• _WHAT TO DO_: Whatever comes before the line containing "Given: Open the three-dot post options menu" stays out; transcribe that line and all that follow to the end of the records exactly, with no pictures.

[Dataset entries]
================================
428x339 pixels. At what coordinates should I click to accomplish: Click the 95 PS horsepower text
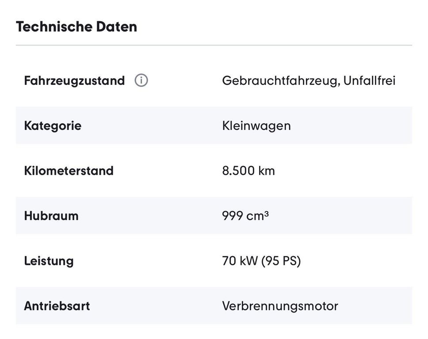[x=281, y=261]
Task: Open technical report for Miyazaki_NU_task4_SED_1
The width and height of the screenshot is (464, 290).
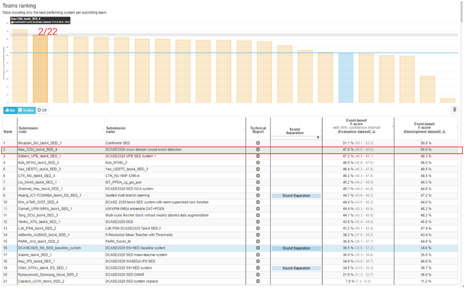Action: 258,143
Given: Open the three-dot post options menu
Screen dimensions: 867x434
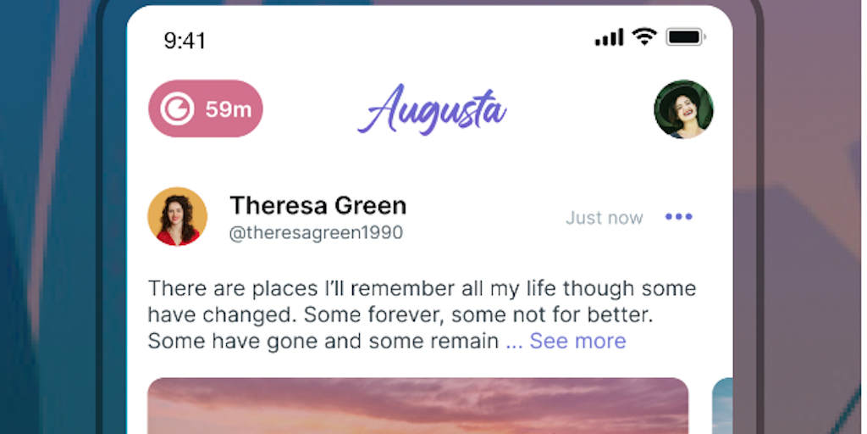Looking at the screenshot, I should (x=678, y=216).
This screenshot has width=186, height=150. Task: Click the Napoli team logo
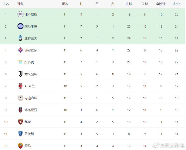click(x=20, y=14)

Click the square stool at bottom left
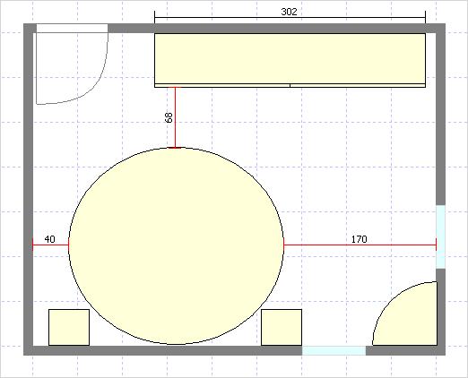pos(69,327)
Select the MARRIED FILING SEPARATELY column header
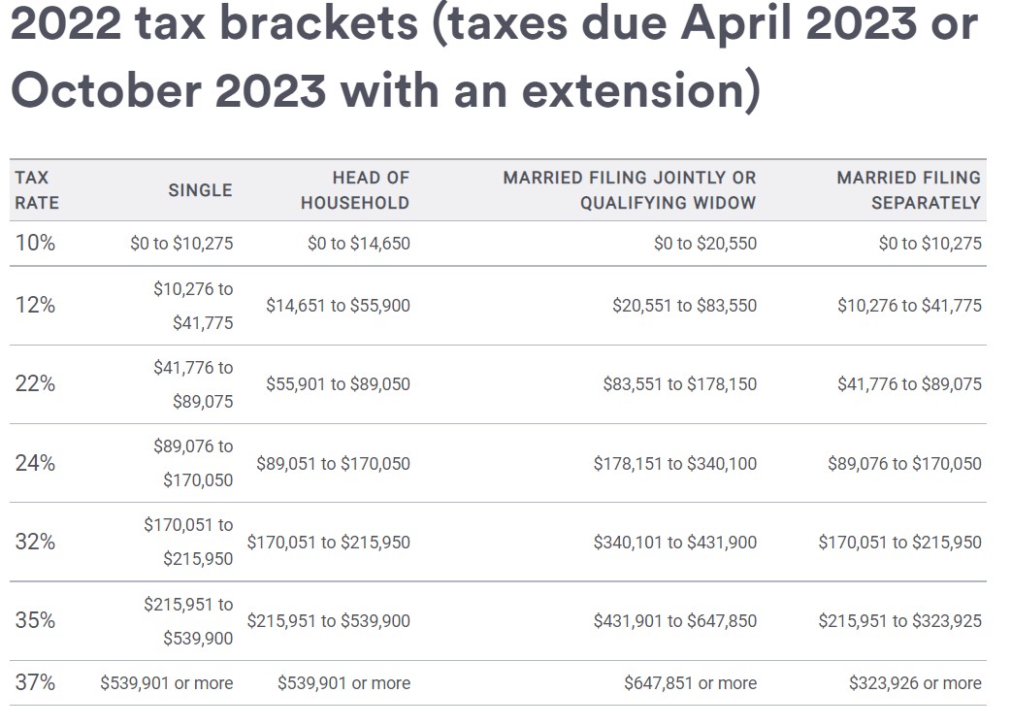 [x=908, y=190]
================================
• _REPLY_:
Given: Open the three-dot post options menu
Screen dimensions: 867x434
Looking at the screenshot, I should (x=678, y=216).
This screenshot has width=186, height=150. Task: Click the Napoli team logo
click(x=20, y=14)

Click the square stool at bottom left
pos(69,327)
Select the MARRIED FILING SEPARATELY column header
 [x=908, y=190]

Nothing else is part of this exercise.